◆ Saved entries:
▼
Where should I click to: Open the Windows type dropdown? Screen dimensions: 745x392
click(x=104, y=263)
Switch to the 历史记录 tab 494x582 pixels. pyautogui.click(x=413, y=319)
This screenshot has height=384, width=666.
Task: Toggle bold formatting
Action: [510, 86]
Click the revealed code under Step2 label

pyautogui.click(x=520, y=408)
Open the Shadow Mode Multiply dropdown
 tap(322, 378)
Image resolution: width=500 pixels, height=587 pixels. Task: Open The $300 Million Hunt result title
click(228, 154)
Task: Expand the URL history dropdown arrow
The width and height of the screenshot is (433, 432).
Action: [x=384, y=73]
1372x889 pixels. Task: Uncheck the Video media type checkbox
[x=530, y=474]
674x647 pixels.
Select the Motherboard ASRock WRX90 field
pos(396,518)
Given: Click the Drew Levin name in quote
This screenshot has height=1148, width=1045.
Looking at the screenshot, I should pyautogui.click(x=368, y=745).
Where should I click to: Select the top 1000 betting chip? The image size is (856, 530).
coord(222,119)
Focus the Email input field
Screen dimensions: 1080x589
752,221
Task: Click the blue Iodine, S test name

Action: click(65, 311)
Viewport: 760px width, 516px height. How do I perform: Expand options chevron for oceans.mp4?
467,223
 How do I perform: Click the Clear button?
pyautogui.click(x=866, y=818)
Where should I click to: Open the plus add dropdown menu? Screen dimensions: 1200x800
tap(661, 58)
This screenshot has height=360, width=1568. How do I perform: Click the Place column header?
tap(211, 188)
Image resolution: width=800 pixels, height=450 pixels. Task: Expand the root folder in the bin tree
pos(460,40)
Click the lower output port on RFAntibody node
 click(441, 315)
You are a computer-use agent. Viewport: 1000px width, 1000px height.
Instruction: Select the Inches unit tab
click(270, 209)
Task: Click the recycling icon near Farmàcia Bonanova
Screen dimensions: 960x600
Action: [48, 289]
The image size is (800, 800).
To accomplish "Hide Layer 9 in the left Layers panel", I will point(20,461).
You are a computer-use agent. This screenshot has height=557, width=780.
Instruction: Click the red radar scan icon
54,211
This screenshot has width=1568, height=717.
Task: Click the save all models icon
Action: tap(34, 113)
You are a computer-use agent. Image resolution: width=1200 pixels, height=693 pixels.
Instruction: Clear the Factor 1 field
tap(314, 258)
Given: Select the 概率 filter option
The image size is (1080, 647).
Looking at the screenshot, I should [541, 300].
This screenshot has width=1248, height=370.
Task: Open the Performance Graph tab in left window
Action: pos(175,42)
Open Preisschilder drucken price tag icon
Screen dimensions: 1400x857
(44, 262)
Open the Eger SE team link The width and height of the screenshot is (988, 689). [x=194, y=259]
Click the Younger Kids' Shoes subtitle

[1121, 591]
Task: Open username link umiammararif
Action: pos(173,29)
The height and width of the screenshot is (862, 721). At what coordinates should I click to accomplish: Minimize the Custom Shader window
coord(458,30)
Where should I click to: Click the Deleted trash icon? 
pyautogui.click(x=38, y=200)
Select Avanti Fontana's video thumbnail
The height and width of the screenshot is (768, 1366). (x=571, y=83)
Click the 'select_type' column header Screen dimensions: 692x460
▲
◆ Exercise objective: Repeat the line that contains "Image resolution: width=800", then every line after it until the records end, with nothing added.

◆ Answer box:
Image resolution: width=800 pixels, height=450 pixels. Task: Expand the root folder in the bin tree
pos(460,40)
Click the lower output port on RFAntibody node
 click(441, 315)
You are a computer-use agent. Viewport: 1000px width, 1000px height.
Instruction: Select the Inches unit tab
click(270, 209)
Task: Click the recycling icon near Farmàcia Bonanova
Screen dimensions: 960x600
Action: [48, 289]
The image size is (800, 800).
To accomplish "Hide Layer 9 in the left Layers panel", I will point(20,461).
You are a computer-use agent. This screenshot has height=557, width=780.
Instruction: Click the red radar scan icon
54,211
This screenshot has width=1568, height=717.
Task: Click the save all models icon
Action: tap(34, 113)
You are a computer-use agent. Image resolution: width=1200 pixels, height=693 pixels.
Instruction: Clear the Factor 1 field
tap(314, 258)
Given: Select the 概率 filter option
The image size is (1080, 647).
Looking at the screenshot, I should [541, 300].
This screenshot has width=1248, height=370.
Task: Open the Performance Graph tab in left window
Action: pos(175,42)
Open Preisschilder drucken price tag icon
Screen dimensions: 1400x857
(44, 262)
Open the Eger SE team link The width and height of the screenshot is (988, 689). [x=194, y=259]
Click the Younger Kids' Shoes subtitle

[1121, 591]
Task: Open username link umiammararif
Action: pos(173,29)
The height and width of the screenshot is (862, 721). At what coordinates should I click to accomplish: Minimize the Custom Shader window
coord(458,30)
Where should I click to: Click the Deleted trash icon? 
pyautogui.click(x=38, y=200)
Select Avanti Fontana's video thumbnail
The height and width of the screenshot is (768, 1366). (x=571, y=83)
Click the 'select_type' column header Screen dimensions: 692x460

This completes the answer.